[Task inputs]:
▽

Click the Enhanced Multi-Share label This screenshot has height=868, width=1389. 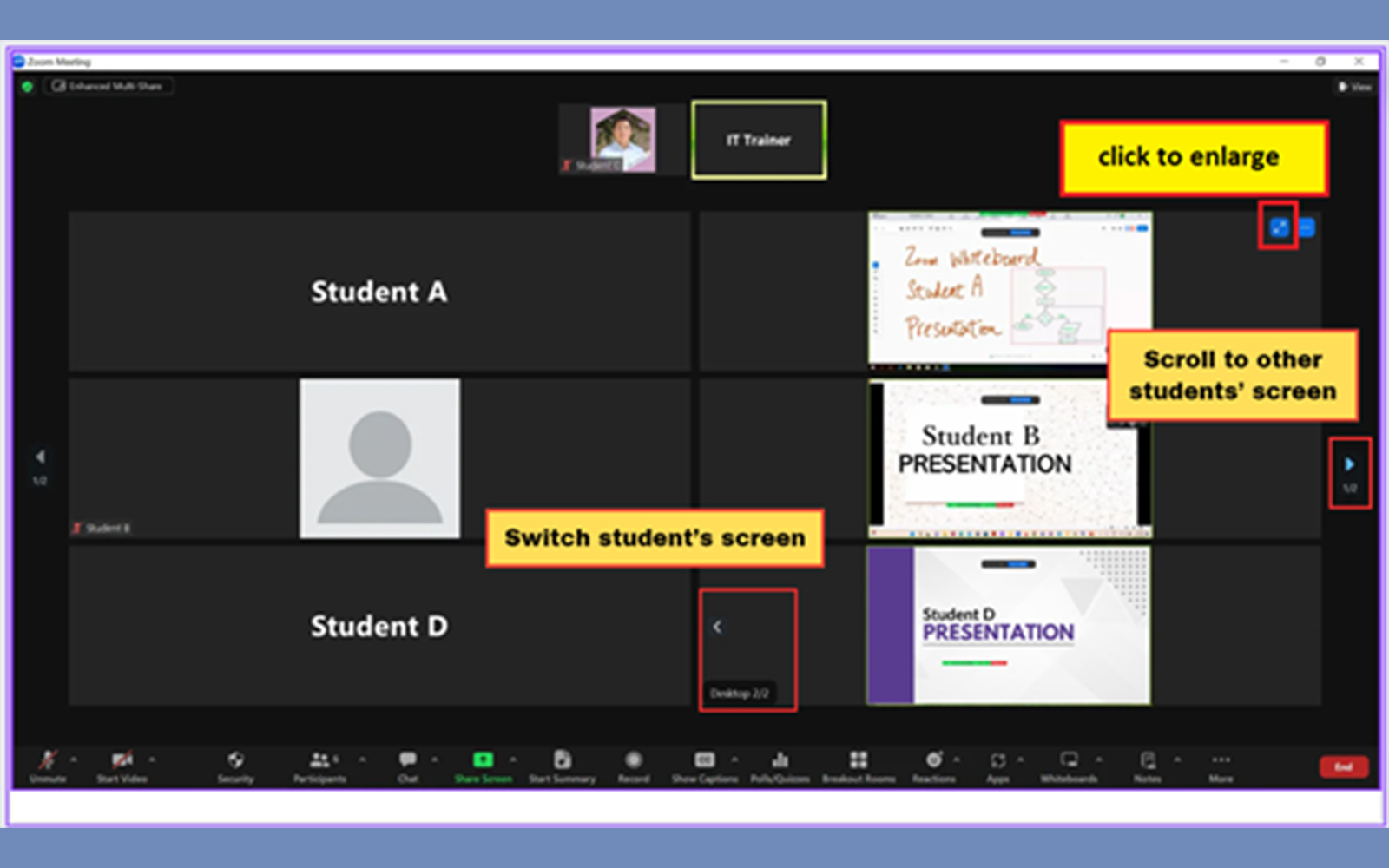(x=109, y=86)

△
▽

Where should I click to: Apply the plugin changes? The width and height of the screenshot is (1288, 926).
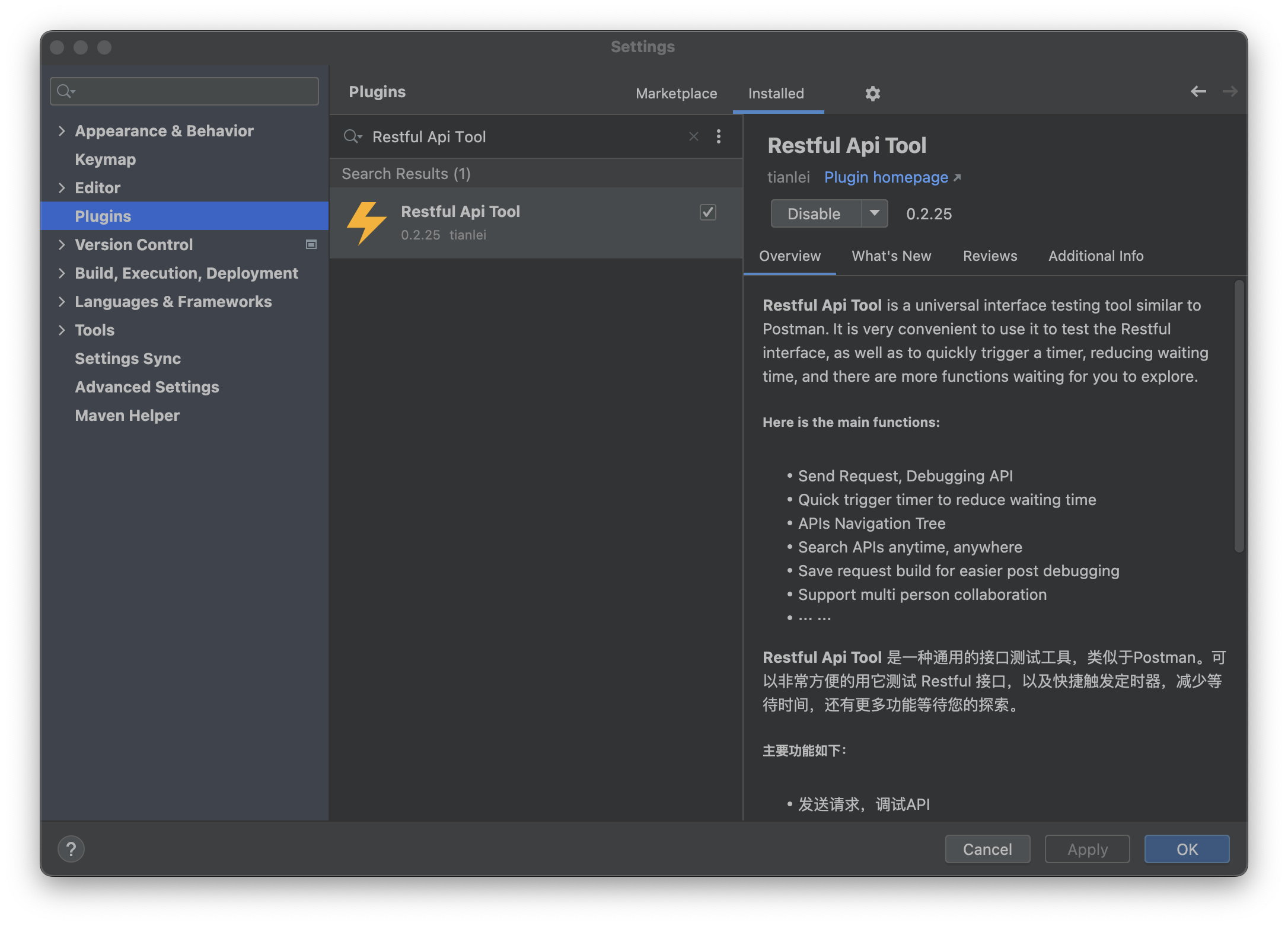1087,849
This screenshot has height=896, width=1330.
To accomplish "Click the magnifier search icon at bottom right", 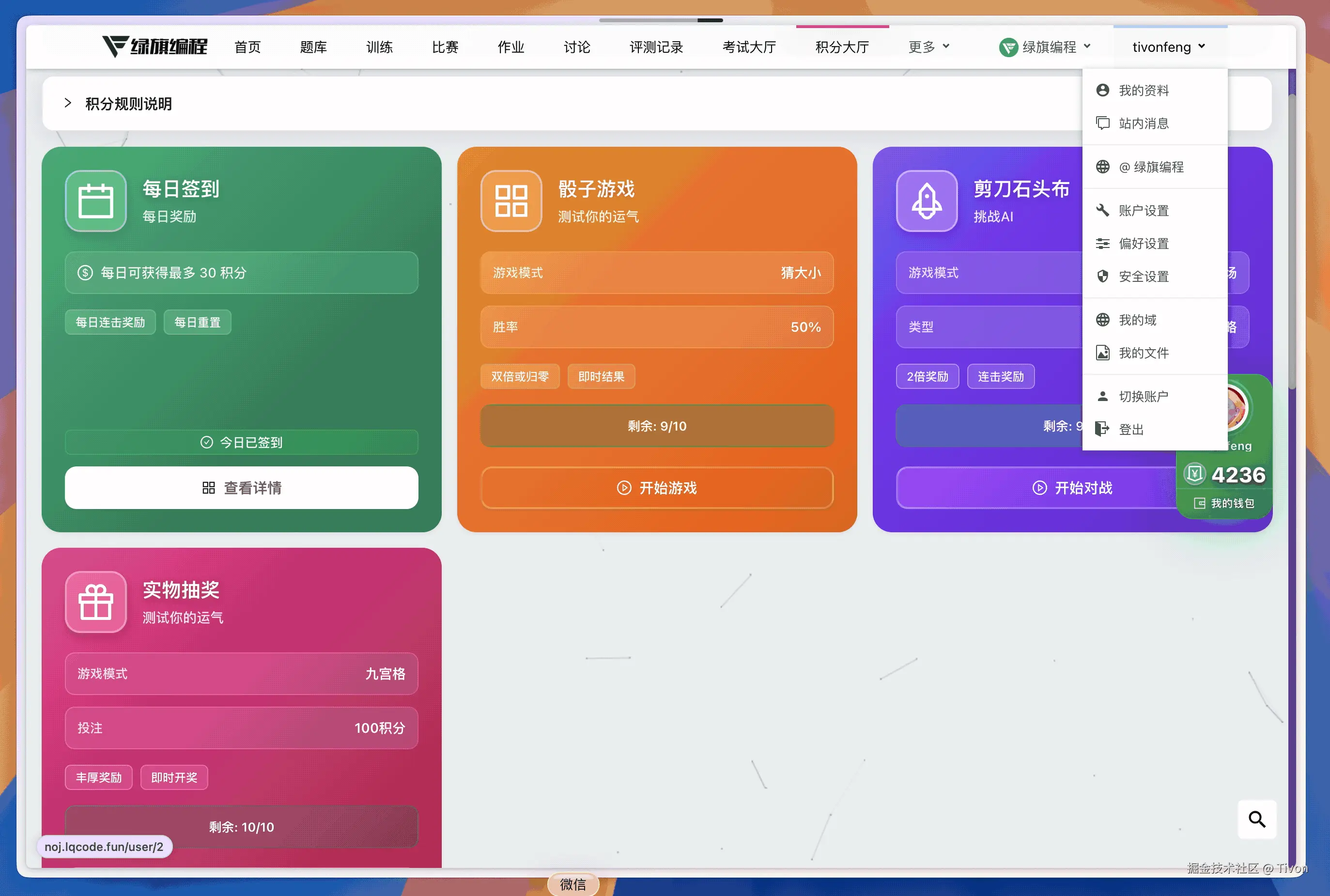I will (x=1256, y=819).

△
▽

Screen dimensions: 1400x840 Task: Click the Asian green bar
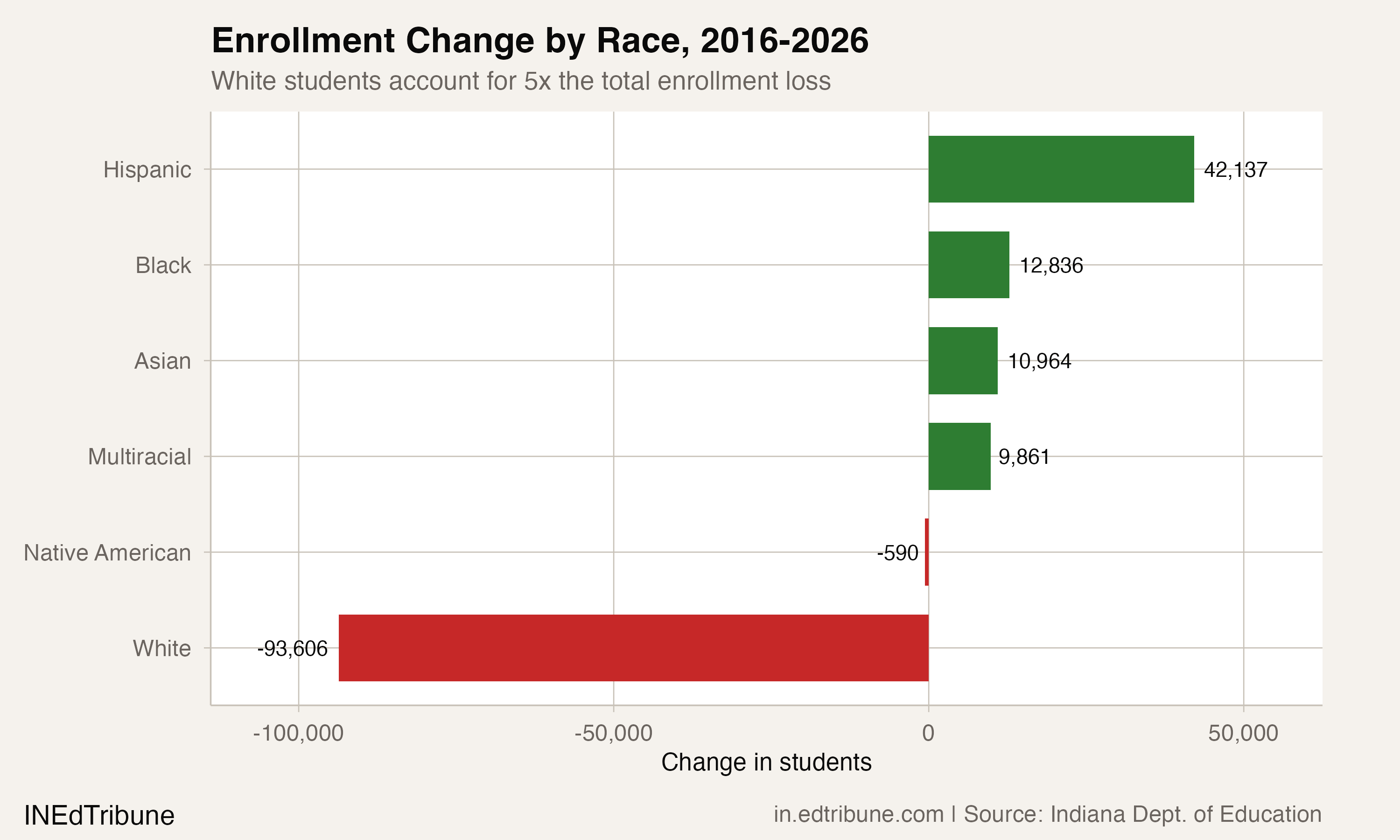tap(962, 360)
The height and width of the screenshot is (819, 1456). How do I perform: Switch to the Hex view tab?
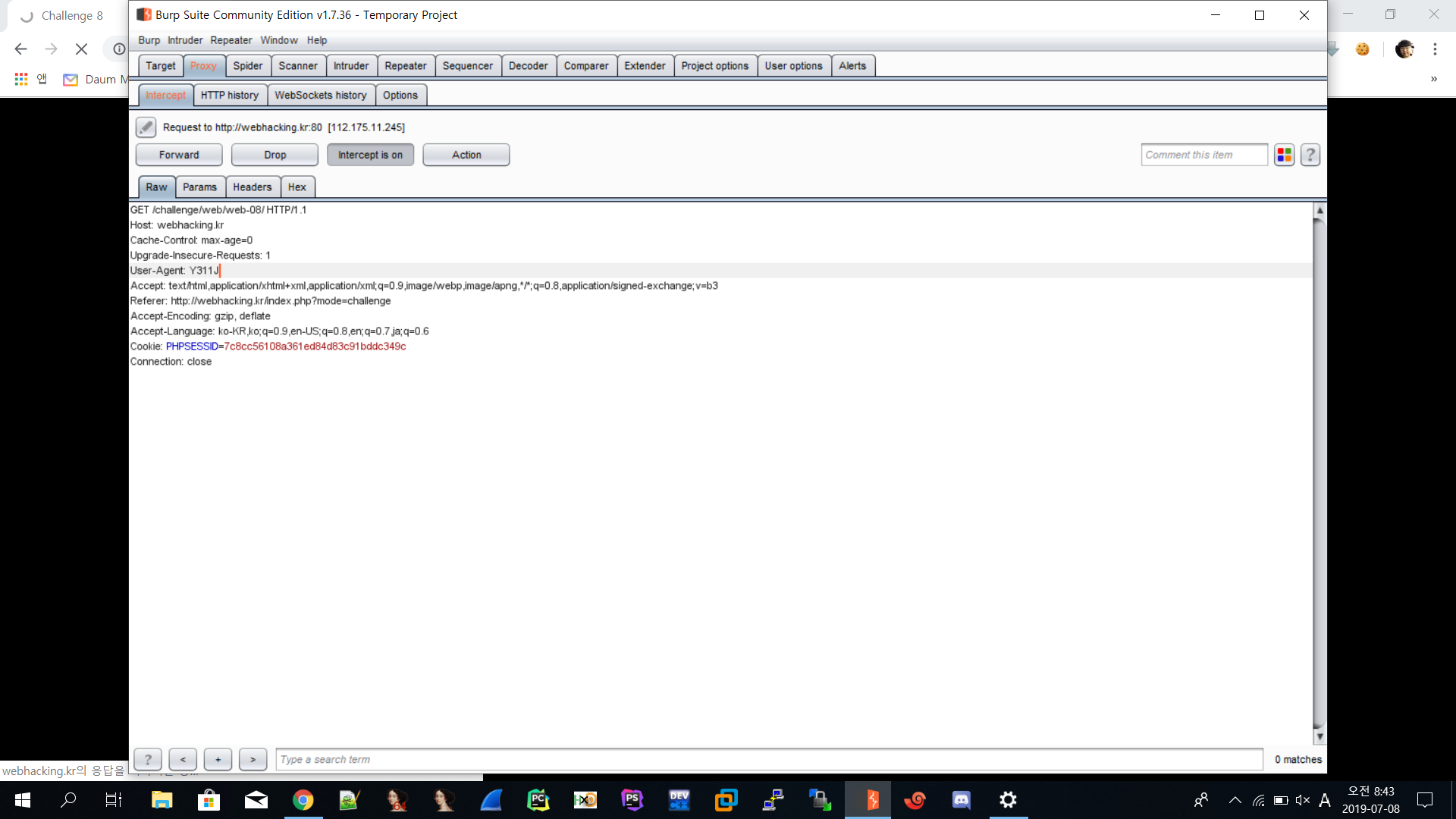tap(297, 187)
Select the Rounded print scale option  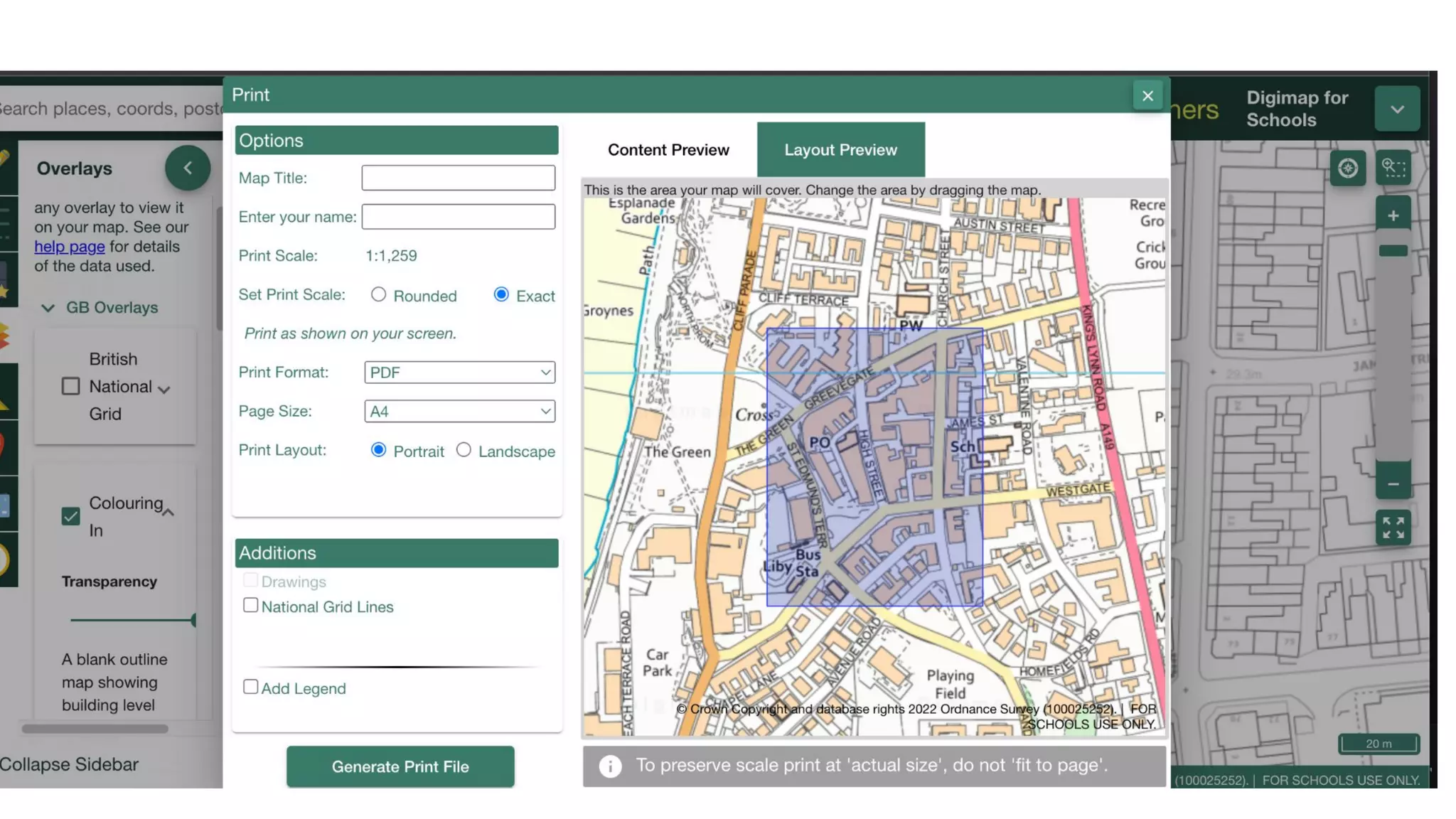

△

Among the entries above, take the lines from the one with "Screen dimensions: 1400x840" through the one with "Select the Rounded print scale option" and retype them exactly, leaving out the pictures.

[Result of this task]:
Screen dimensions: 1400x840 Task: Click the Asian green bar
tap(962, 360)
The height and width of the screenshot is (819, 1456). How do I perform: Switch to the Hex view tab?
tap(297, 187)
Select the Rounded print scale option  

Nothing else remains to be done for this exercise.